> [Prompt]:
Write out the full listing, matching it line for line.
☆ ☆ ☆ ☆ ☆ ☆ ☆
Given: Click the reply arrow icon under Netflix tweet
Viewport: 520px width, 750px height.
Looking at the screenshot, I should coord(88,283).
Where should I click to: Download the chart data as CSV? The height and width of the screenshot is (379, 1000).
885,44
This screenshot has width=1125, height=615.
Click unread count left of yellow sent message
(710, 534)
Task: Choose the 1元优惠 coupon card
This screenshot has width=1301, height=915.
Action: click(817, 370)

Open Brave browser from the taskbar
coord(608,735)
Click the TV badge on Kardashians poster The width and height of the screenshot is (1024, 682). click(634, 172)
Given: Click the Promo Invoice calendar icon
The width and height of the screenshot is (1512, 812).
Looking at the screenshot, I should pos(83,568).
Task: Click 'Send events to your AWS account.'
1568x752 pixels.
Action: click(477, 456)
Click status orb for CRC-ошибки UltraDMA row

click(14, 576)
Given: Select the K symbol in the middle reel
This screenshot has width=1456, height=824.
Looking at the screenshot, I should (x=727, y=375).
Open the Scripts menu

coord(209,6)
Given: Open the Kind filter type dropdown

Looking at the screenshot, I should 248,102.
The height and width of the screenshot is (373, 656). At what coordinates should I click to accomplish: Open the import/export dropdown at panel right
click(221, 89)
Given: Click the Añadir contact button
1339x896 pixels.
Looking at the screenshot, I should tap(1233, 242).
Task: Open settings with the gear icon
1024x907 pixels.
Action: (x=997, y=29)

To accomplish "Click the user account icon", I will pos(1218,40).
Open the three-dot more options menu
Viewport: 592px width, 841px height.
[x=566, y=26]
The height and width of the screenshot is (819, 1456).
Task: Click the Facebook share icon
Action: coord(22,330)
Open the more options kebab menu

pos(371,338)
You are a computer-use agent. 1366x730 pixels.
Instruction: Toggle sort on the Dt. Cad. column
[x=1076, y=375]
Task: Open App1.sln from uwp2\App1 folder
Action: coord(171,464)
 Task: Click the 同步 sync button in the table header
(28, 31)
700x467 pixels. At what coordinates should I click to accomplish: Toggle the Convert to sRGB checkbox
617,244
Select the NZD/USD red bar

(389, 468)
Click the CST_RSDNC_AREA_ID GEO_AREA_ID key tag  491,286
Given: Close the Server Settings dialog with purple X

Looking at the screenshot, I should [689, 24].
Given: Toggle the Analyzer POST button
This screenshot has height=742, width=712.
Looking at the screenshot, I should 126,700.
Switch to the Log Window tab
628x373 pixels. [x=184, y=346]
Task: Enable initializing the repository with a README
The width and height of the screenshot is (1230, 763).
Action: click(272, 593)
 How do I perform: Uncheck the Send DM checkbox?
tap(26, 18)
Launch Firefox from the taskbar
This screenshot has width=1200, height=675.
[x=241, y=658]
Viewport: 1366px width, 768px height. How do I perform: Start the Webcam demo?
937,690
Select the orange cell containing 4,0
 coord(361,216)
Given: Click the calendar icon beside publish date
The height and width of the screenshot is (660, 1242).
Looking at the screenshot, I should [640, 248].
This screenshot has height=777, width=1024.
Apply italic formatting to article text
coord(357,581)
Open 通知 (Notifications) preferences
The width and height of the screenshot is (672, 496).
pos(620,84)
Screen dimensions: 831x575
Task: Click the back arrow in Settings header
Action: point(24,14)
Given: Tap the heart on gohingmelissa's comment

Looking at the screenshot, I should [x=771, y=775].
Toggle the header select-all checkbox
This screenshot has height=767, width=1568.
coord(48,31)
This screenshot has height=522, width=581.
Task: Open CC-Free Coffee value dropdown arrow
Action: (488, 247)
☆ ☆ ☆ ☆ ☆ ☆ ☆
> [Solution to this task]:
Given: Click the reply arrow icon under Netflix tweet
Viewport: 520px width, 750px height.
Looking at the screenshot, I should coord(88,283).
Where should I click to: Download the chart data as CSV? The height and width of the screenshot is (379, 1000).
885,44
This screenshot has width=1125, height=615.
Click unread count left of yellow sent message
(710, 534)
Task: Choose the 1元优惠 coupon card
This screenshot has width=1301, height=915.
Action: click(817, 370)

Open Brave browser from the taskbar
coord(608,735)
Click the TV badge on Kardashians poster The width and height of the screenshot is (1024, 682). click(634, 172)
Given: Click the Promo Invoice calendar icon
The width and height of the screenshot is (1512, 812).
Looking at the screenshot, I should pos(83,568).
Task: Click 'Send events to your AWS account.'
1568x752 pixels.
Action: click(477, 456)
Click status orb for CRC-ошибки UltraDMA row

click(14, 576)
Given: Select the K symbol in the middle reel
This screenshot has width=1456, height=824.
Looking at the screenshot, I should (x=727, y=375).
Open the Scripts menu

coord(209,6)
Given: Open the Kind filter type dropdown

Looking at the screenshot, I should 248,102.
The height and width of the screenshot is (373, 656). At what coordinates should I click to accomplish: Open the import/export dropdown at panel right
click(221, 89)
Given: Click the Añadir contact button
1339x896 pixels.
Looking at the screenshot, I should tap(1233, 242).
Task: Open settings with the gear icon
1024x907 pixels.
Action: (x=997, y=29)

To accomplish "Click the user account icon", I will pos(1218,40).
Open the three-dot more options menu
Viewport: 592px width, 841px height.
[x=566, y=26]
The height and width of the screenshot is (819, 1456).
Task: Click the Facebook share icon
Action: coord(22,330)
Open the more options kebab menu

pos(371,338)
You are a computer-use agent. 1366x730 pixels.
Instruction: Toggle sort on the Dt. Cad. column
[x=1076, y=375]
Task: Open App1.sln from uwp2\App1 folder
Action: coord(171,464)
 Task: Click the 同步 sync button in the table header
(28, 31)
700x467 pixels. At what coordinates should I click to accomplish: Toggle the Convert to sRGB checkbox
617,244
Select the NZD/USD red bar

(389, 468)
Click the CST_RSDNC_AREA_ID GEO_AREA_ID key tag  491,286
Given: Close the Server Settings dialog with purple X

Looking at the screenshot, I should [689, 24].
Given: Toggle the Analyzer POST button
This screenshot has height=742, width=712.
Looking at the screenshot, I should 126,700.
Switch to the Log Window tab
628x373 pixels. [x=184, y=346]
Task: Enable initializing the repository with a README
The width and height of the screenshot is (1230, 763).
Action: click(272, 593)
 How do I perform: Uncheck the Send DM checkbox?
tap(26, 18)
Launch Firefox from the taskbar
This screenshot has width=1200, height=675.
[x=241, y=658]
Viewport: 1366px width, 768px height. How do I perform: Start the Webcam demo?
937,690
Select the orange cell containing 4,0
 coord(361,216)
Given: Click the calendar icon beside publish date
The height and width of the screenshot is (660, 1242).
Looking at the screenshot, I should [640, 248].
This screenshot has height=777, width=1024.
Apply italic formatting to article text
coord(357,581)
Open 通知 (Notifications) preferences
The width and height of the screenshot is (672, 496).
pos(620,84)
Screen dimensions: 831x575
Task: Click the back arrow in Settings header
Action: point(24,14)
Given: Tap the heart on gohingmelissa's comment

Looking at the screenshot, I should [x=771, y=775].
Toggle the header select-all checkbox
This screenshot has height=767, width=1568.
coord(48,31)
This screenshot has height=522, width=581.
Task: Open CC-Free Coffee value dropdown arrow
Action: (488, 247)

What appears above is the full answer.